### TASK TO CARRY OUT
Make an exact copy, without pictures, of the lines below from the one containing "How do I perform: Click the @elonmusk" to the last line, both ends included.

:: GIVEN DATA

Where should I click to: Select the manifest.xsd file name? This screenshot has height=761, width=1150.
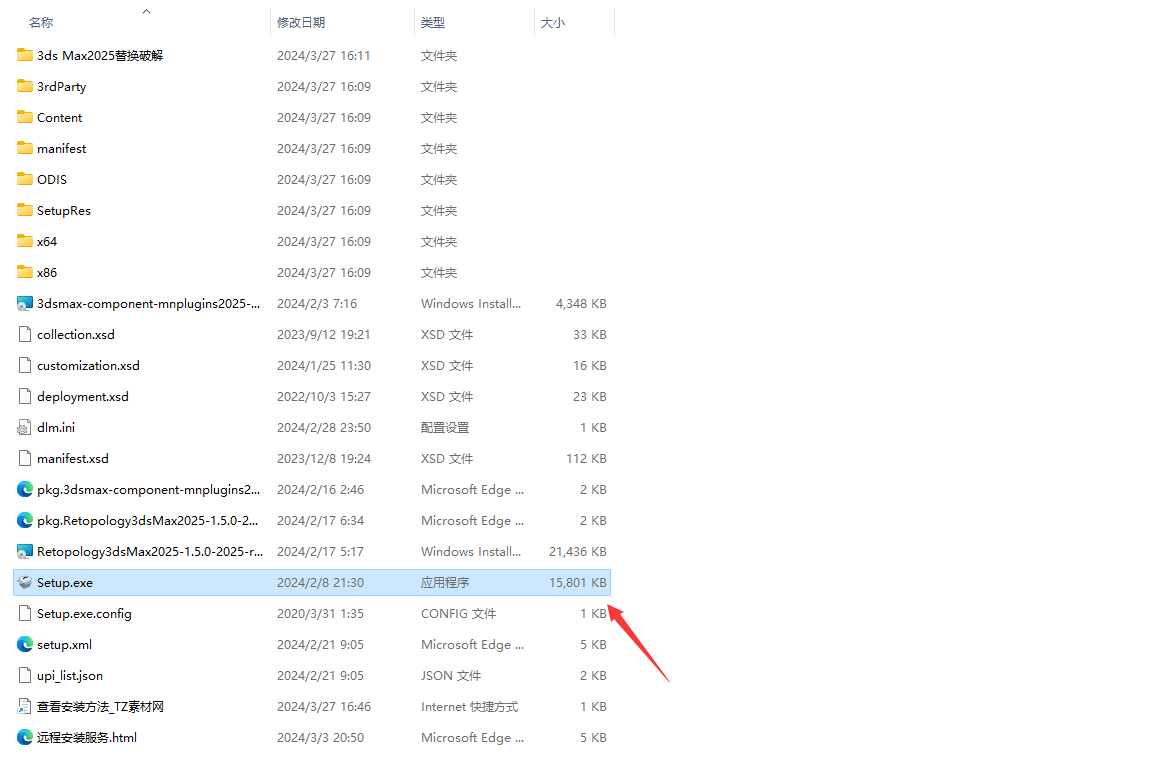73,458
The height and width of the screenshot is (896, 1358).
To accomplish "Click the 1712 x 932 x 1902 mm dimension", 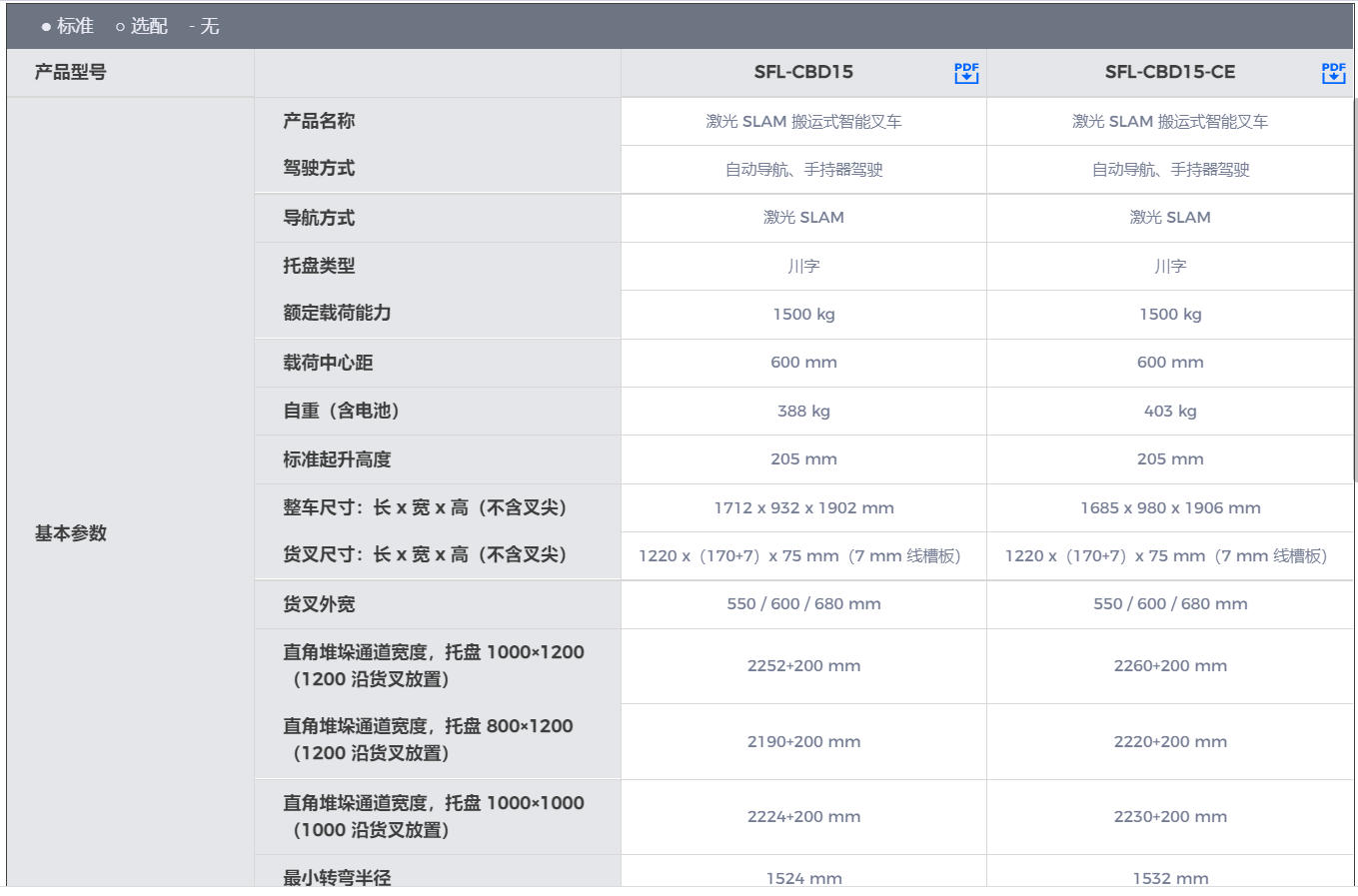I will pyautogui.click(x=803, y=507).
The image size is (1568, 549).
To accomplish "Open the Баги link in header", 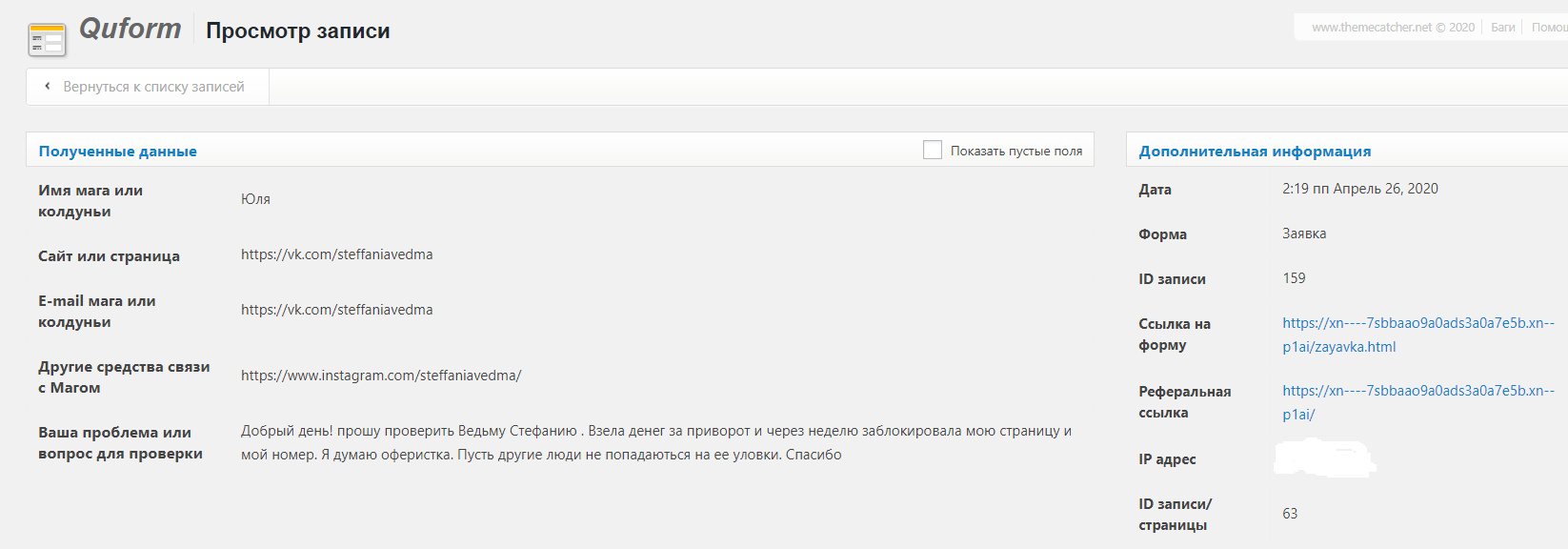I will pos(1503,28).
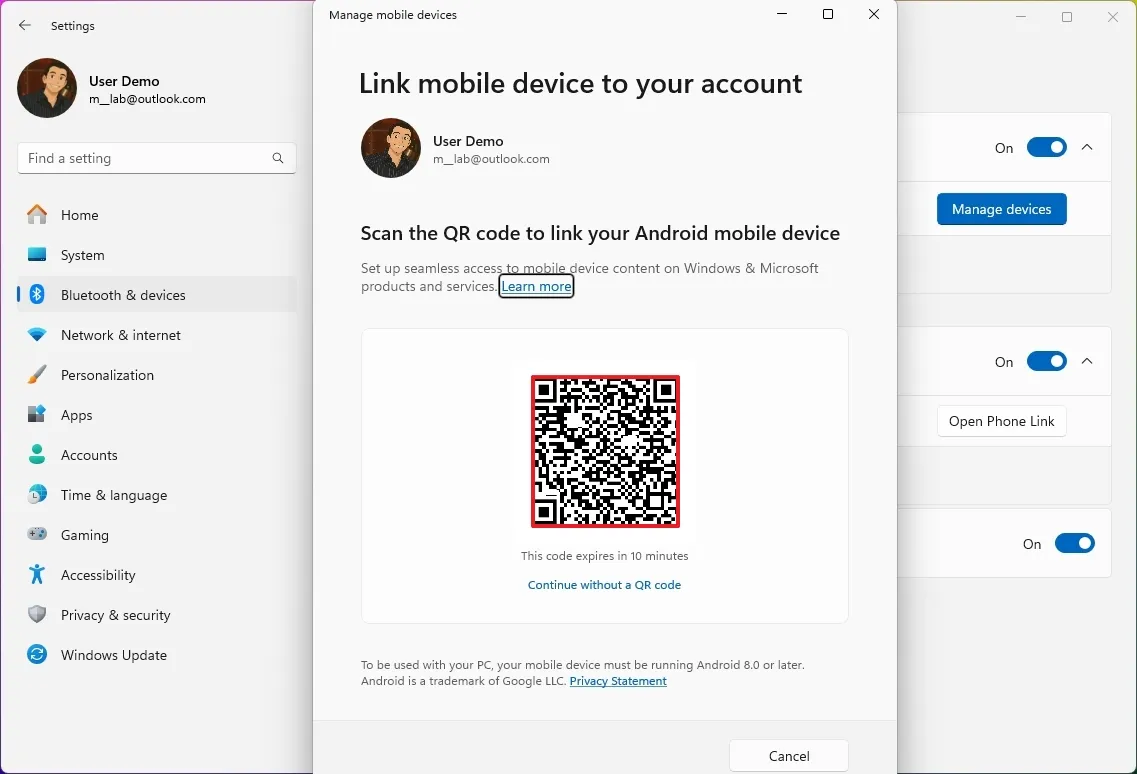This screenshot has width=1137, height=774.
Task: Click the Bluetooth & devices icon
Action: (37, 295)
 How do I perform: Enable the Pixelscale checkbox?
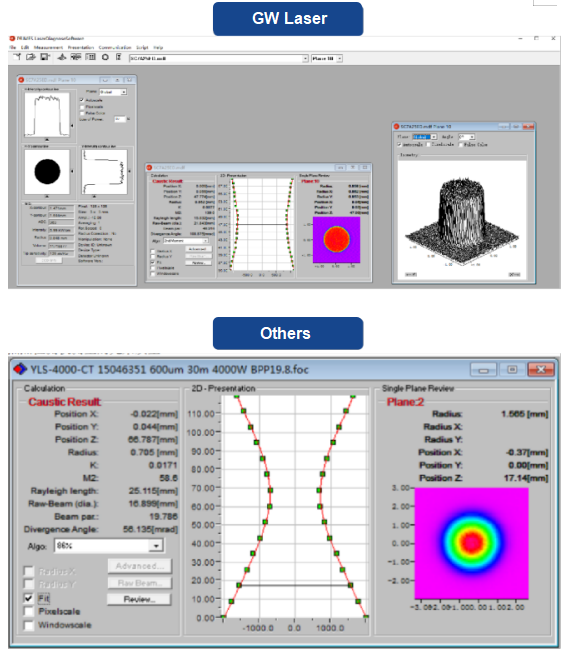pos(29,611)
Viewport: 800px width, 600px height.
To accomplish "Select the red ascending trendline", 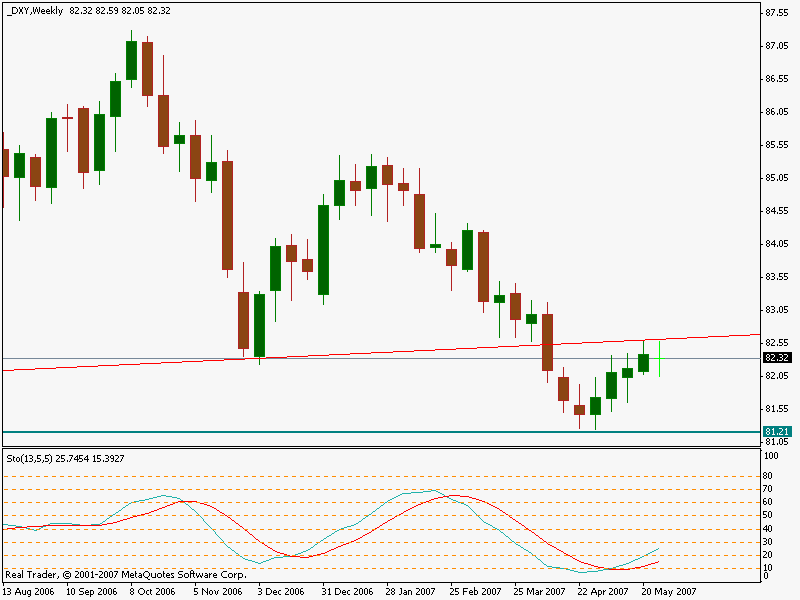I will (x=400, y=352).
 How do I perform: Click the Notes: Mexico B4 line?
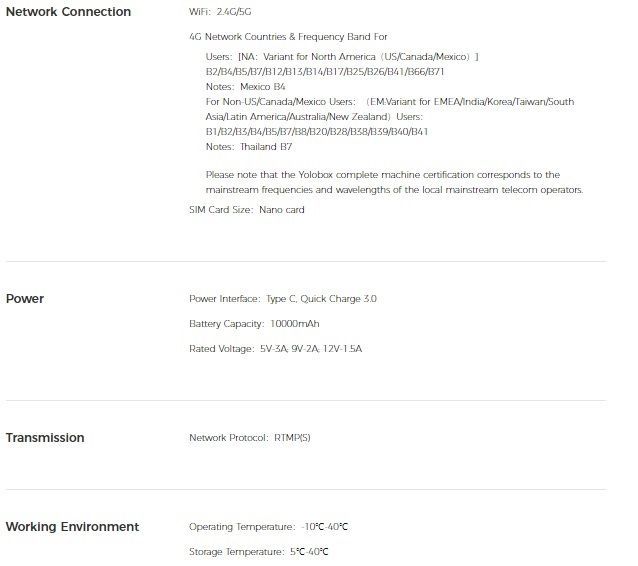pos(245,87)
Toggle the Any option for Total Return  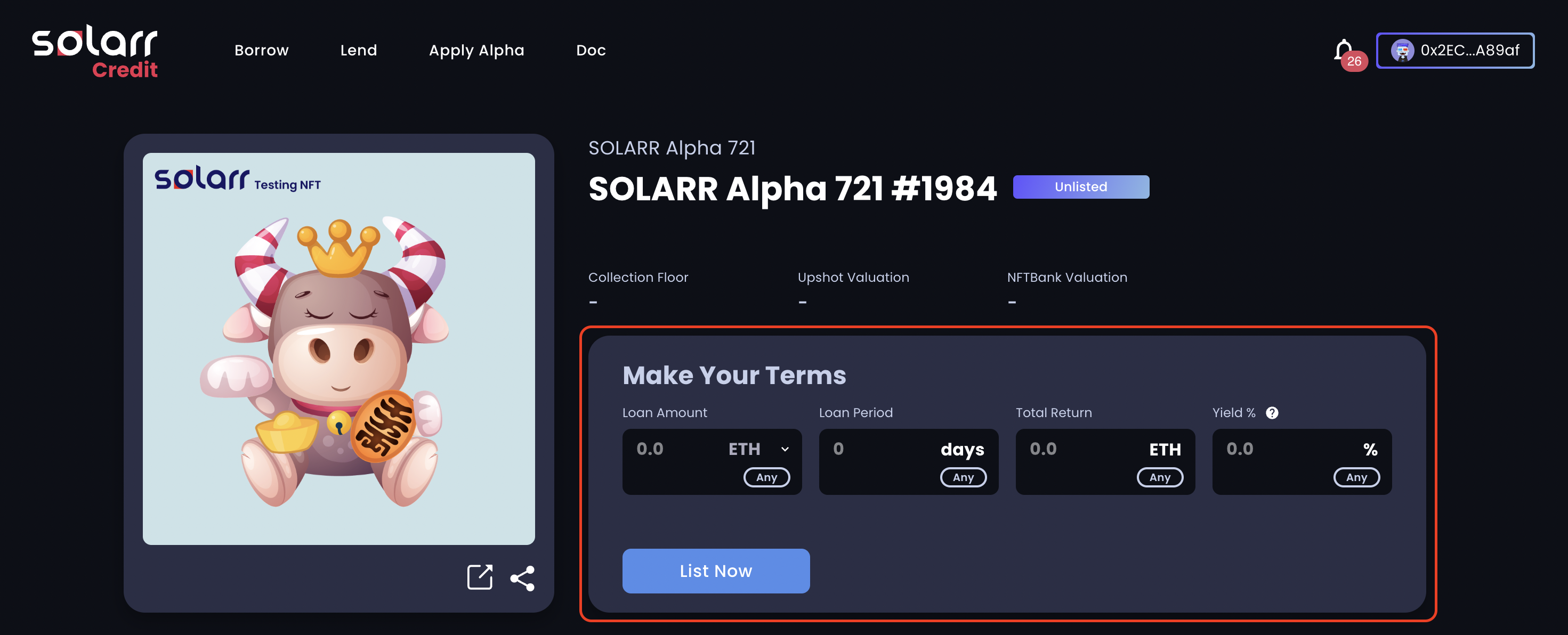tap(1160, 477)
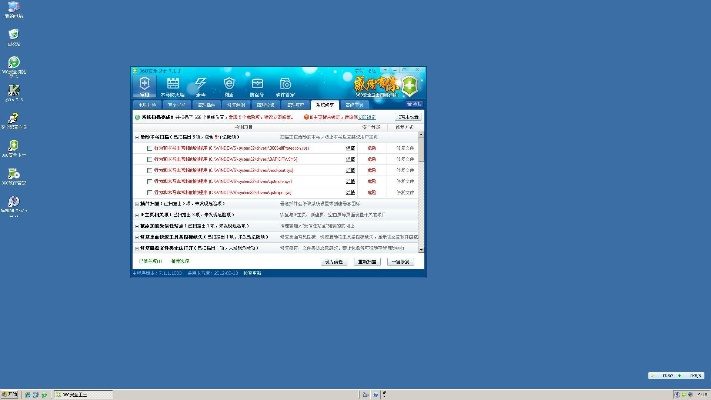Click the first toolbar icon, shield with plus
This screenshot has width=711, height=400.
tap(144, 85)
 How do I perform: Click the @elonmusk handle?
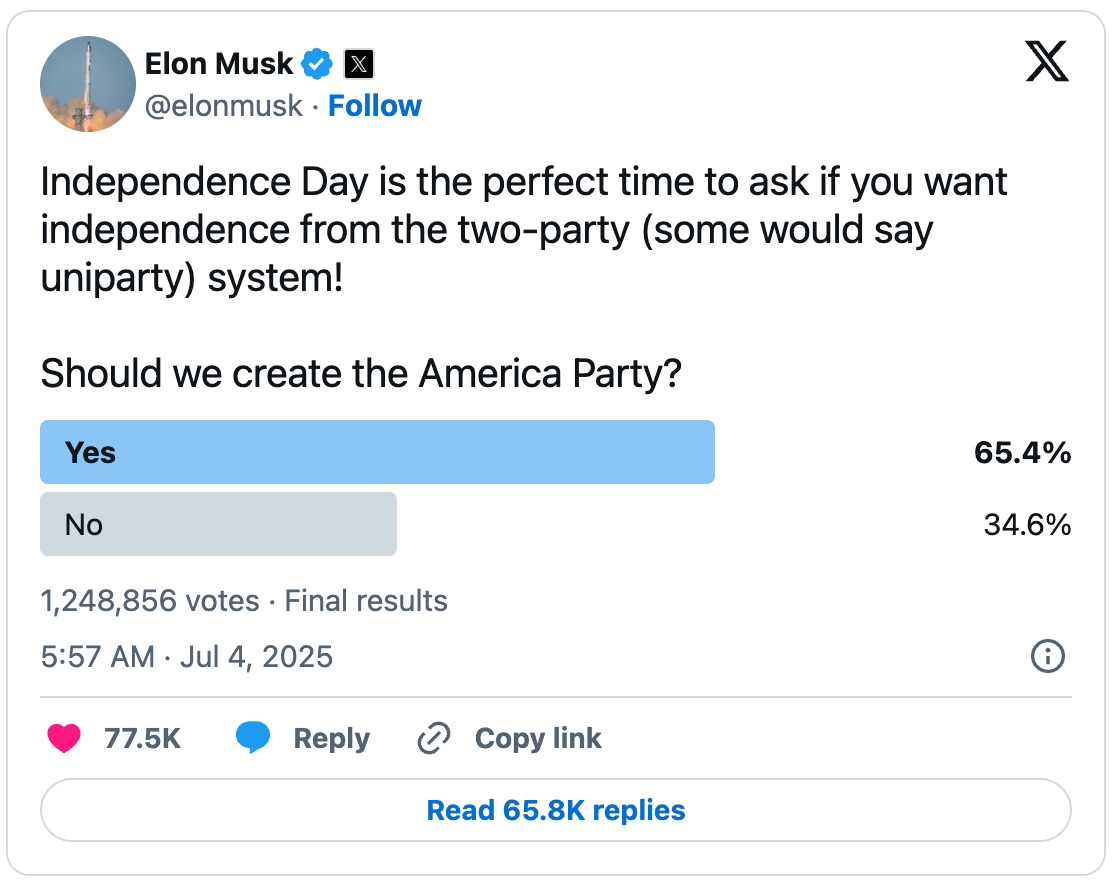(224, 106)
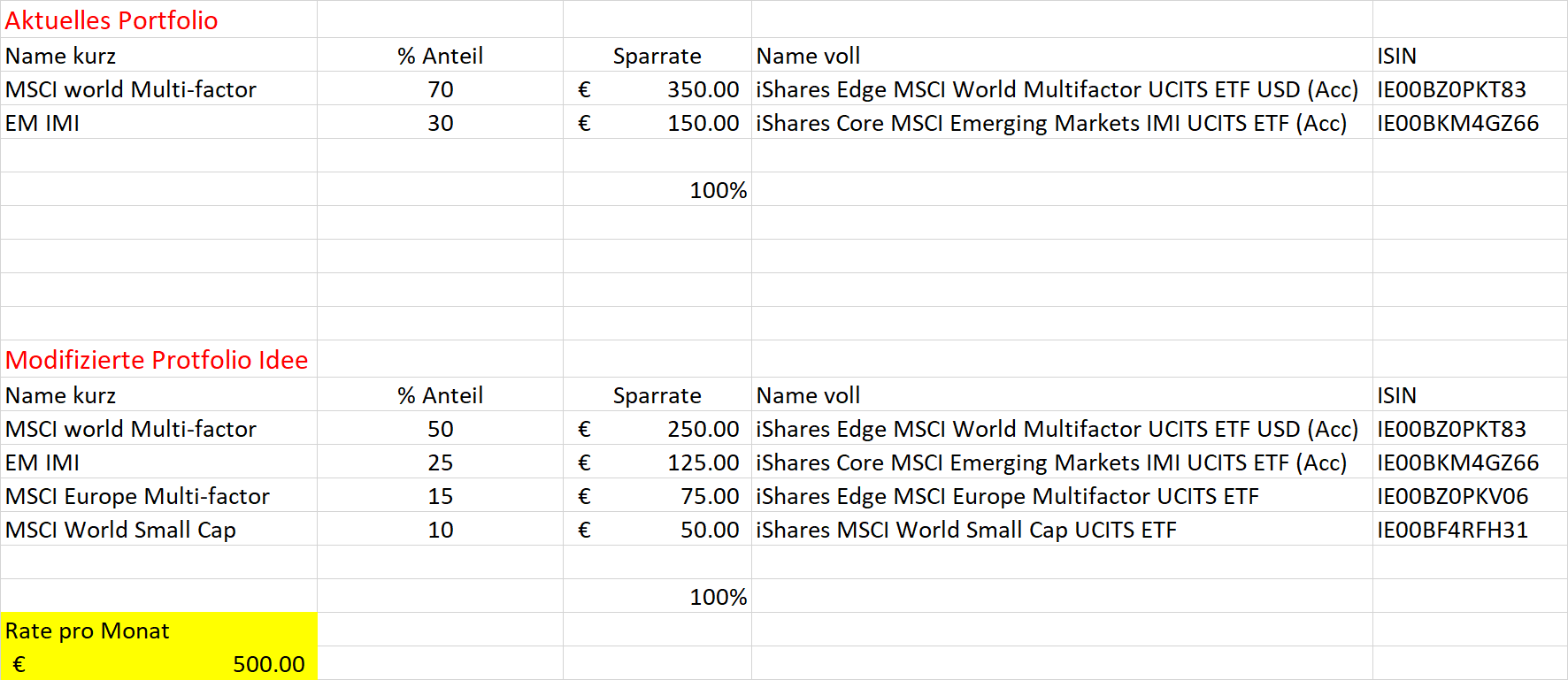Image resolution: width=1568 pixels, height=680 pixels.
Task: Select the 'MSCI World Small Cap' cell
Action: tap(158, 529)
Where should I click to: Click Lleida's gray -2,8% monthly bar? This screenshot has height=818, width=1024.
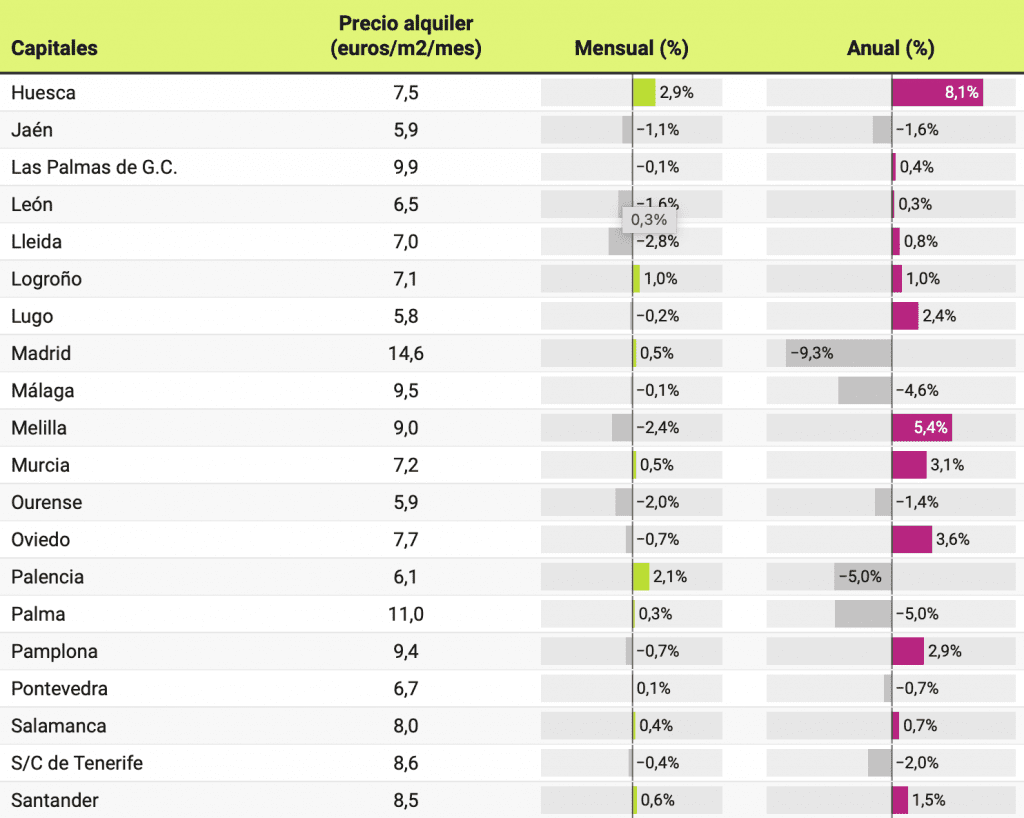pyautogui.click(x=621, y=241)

::::

### ANSWER
 How do I perform: Click the @elonmusk handle?
(224, 106)
Image resolution: width=1568 pixels, height=680 pixels.
Task: Select the 'MSCI World Small Cap' cell
Action: tap(158, 529)
Where should I click to: Click Lleida's gray -2,8% monthly bar? This screenshot has height=818, width=1024.
pyautogui.click(x=621, y=241)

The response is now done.